Flaring Up Once Again

      I barely ever use my full diagnosis. My full diagnosis is acute polyarticular juvenile rheumatoid arthritis (or acute polyarticular juvenile idiopathic arthritis). Five words is four words too many. I only use that diagnosis when speaking to medical professionals or my teachers. Here are all the terms I use to tell people what my disease is:
- Acute polyarticular juvenile rheumatoid arthritis
- Polyarticular juvenile rheumatoid arthritis
- Juvenile rheumatoid arthritis*
- Juvenile arthritis
- Arthritis
- JRA
- JA
     When people ask me a question that points to my arthritis (eg. "Why do you wear braces/splints?" or "Why do you bring your laptop to school?") I usually say, "I have this disease called juvenile rheumatoid arthritis." I then tell them a little bit about the disease and refocus on whatever I was doing before the question was brought up.
      People often ask me which term they should use. I tell them that it's fine just to call it "arthritis". There is really no point in making it more complicated than it has to be. But in all honesty, I prefer "JRA". I have a form of arthritis, but more significantly, I have JRA. I do not have injury-related arthritis, ankylosing spondylitis, or osteoarthritis. I have JRA.
      It's still fine with me if you just use "arthritis". Just something to think about.
      I feel like a lot of my life is telling myself a lie over and over again to try and make myself believe it. The only lie that has worked so far is "if I keep lying to myself I will believe it". That's really quite pathetic. Anyway, a few of these lies relate to methotrexate. It starts on Friday. On Friday, I tell myself "I will get my methotrexate tonight. I will not procrastinate it. This is a serious medication, and I will keep myself on a schedule with it." Anyway, that almost never works out. I get tired and I don't feel like being poked with a needle and sometimes I forget about it. Then I wake up on Saturday thinking "what in the world have I done my joints hurt so bad". I finally get it (most of the time) on Saturday nights. Then I convince myself that I will have enough energy on Sunday and Monday to be productive. I never do. Sundays are pretty brutal. After MTX, all my body wants to do is sleep for the next two days.
     I do not want to sleep for the next two days. Sleeping makes me feel lazy and useless. I like to think that I have some amount of worth and purpose. So I lie to myself again, saying "I will have enough energy for everything I want to do." At the end of the day, I just don't. 50% arthritis fatigue and 50% methotrexate fatigue gives me 100% fatigue; that's simple math. What's even worse is that people don't understand that I'm actually trying. When I say that I'm tired or exhausted, I really am. I'm not using that as an excuse to not have to do something. My body literally feels like it is collapsing on me. I have fallen asleep at church (not IN church, AT church) and at the lunchroom in school.

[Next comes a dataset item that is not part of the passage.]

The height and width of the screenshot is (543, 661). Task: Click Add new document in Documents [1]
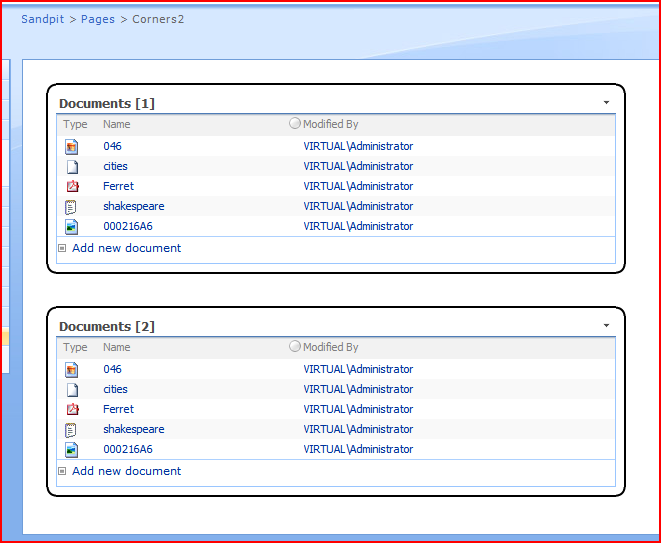(x=126, y=248)
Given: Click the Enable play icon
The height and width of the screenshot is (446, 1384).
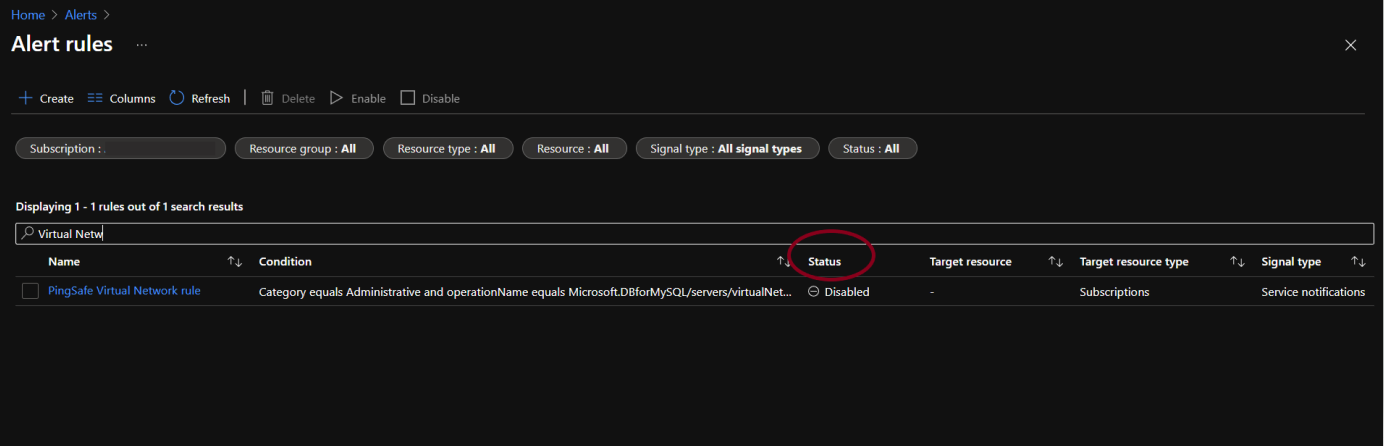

I am exhausted and fatigued and I need to hibernate.
     Every Tuesday, Wednesday, and Thursday, I lie to myself by saying "I am strong enough to go without methotrexate. It just makes me feel terrible anyway." I'm not strong enough. I need that medication like I need orange juice (I really love orange juice). I'm flaring up again, and it's just a real bummer. I got out of my summer flare and was doing pretty well except for side effects, but not so much anymore. I had to go home after only one class period Monday because pretty much all of my joints were hurting, especially my elbows. My elbows and knees have been the worst lately. Did you know that elbows are the hardest joints to treat? That's what my pediatric rheumatologist told me at my last appointment.
      My elbows have also lost a lot of range of motion. It's really insane how fast things can go downhill. This last week has been miserable. I summon all my strength for things that are important to me, but sometimes it doesn't work out.
      There are things about my arthritis that I will never be okay with. Things that will never fail to disappoint me, even when they happen a million times over. I don't know if that is a weakness of mine or if it just goes along with having JRA.
      Never knowing won't kill me, but it sure is tough.

Love,
Rachel

  *You cannot say only "rheumatoid arthritis" because that's an adult disease that is separate from JRA. 

1 comment:

  1. Sorry to hear how the Methotrexate is treating you. I used to take it and then switched to Enbrel, which has been much kinder to me. I did both Methotrexate shots and pills, a year of each. Maybe you can ask if the pills would be better since you can split the dose over a couple hours?